§ Task brief: Leaving out all pictures, copy the lines below exactly, from the line with "You are a GUI" to the last line, both ends included.

*** Dataset excerpts Section Begins ***

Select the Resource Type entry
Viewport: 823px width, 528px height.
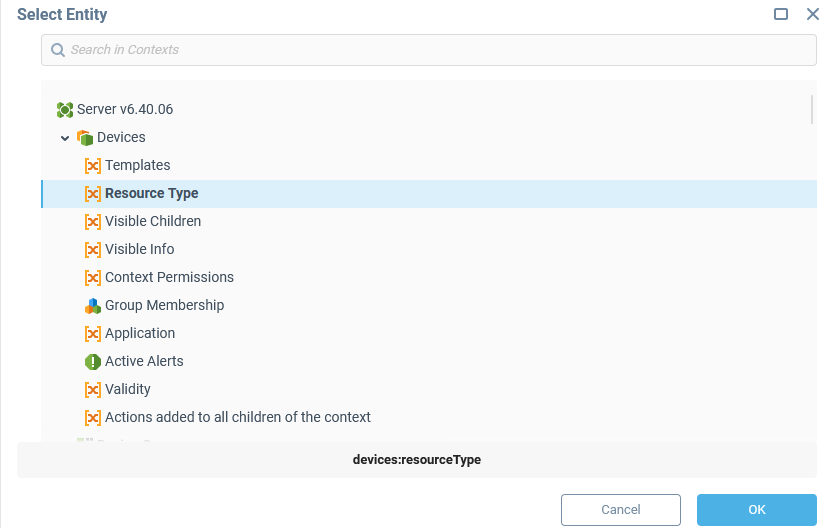coord(152,194)
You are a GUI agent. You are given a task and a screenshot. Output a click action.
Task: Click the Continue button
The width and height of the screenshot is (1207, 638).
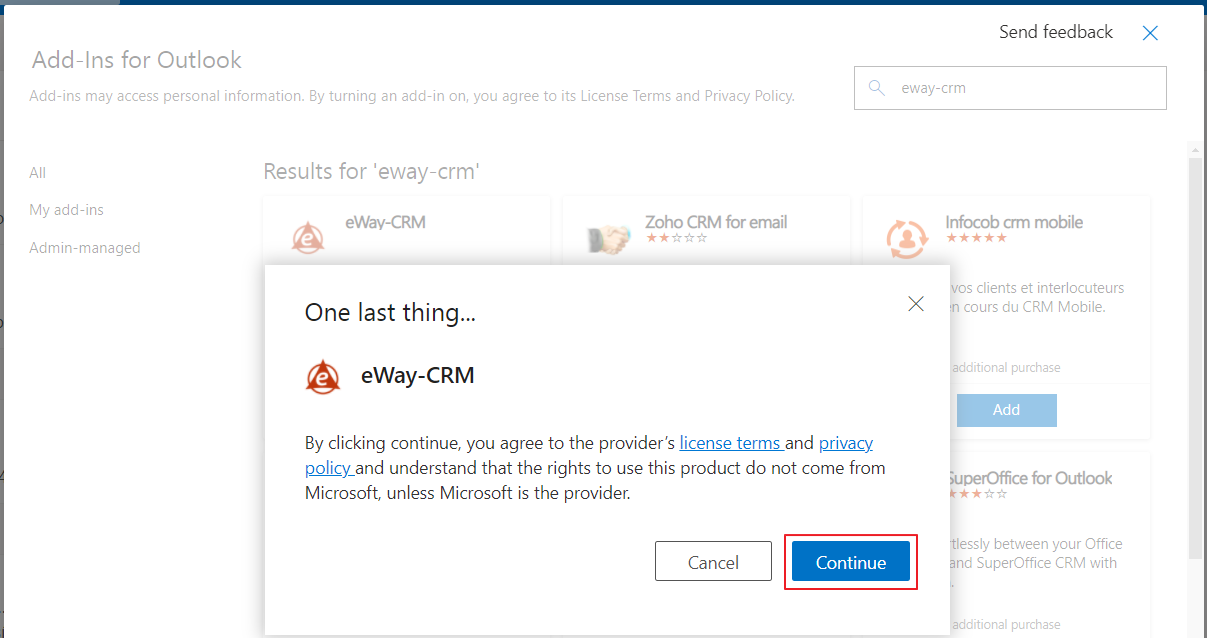(x=851, y=562)
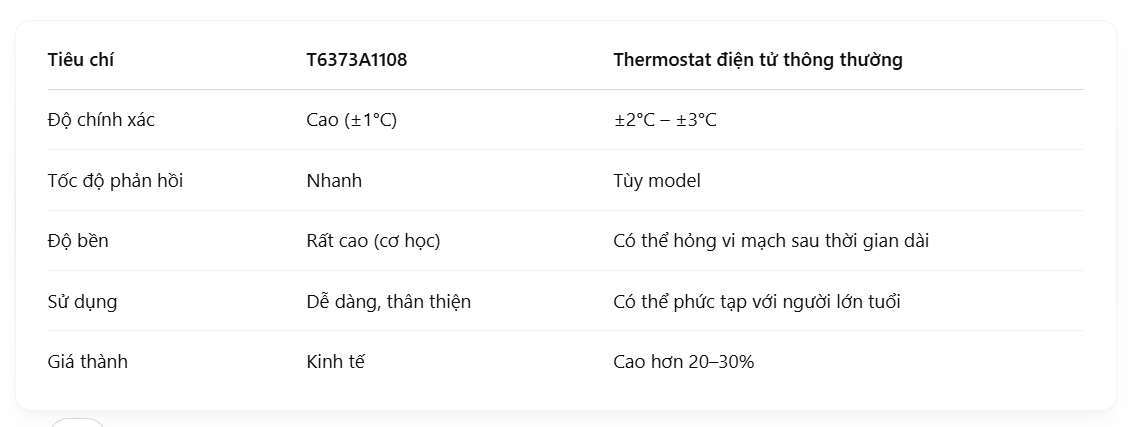Select the 'Cao hơn 20–30%' cell

point(683,361)
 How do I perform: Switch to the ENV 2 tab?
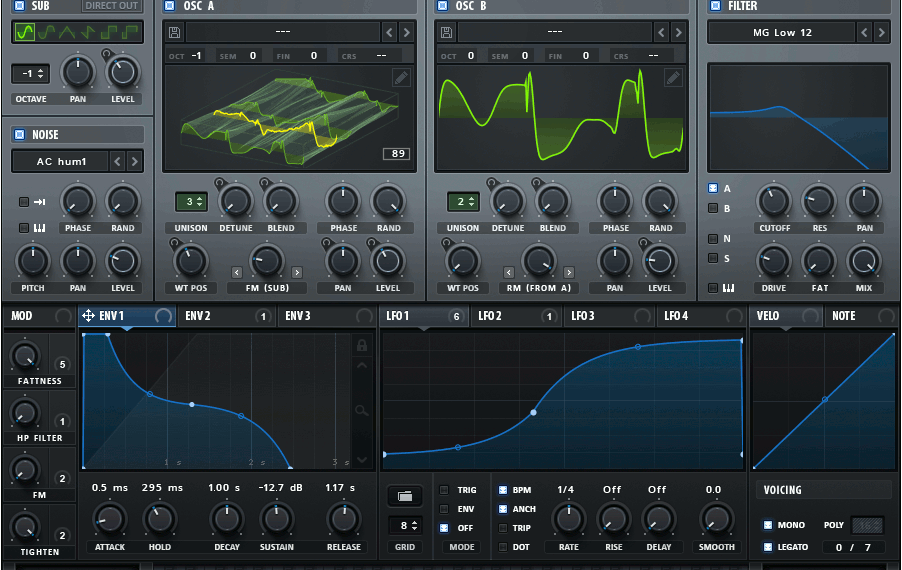pyautogui.click(x=198, y=316)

*** Dataset excerpts Section Ends ***

§ Your solution:
You are a GUI agent. You are given a task and a screenshot. Output a click action.
Task: Click the Continue button
The width and height of the screenshot is (1207, 638).
(x=851, y=562)
Select the 'Cao hơn 20–30%' cell

point(683,361)
 How do I perform: Switch to the ENV 2 tab?
pyautogui.click(x=198, y=316)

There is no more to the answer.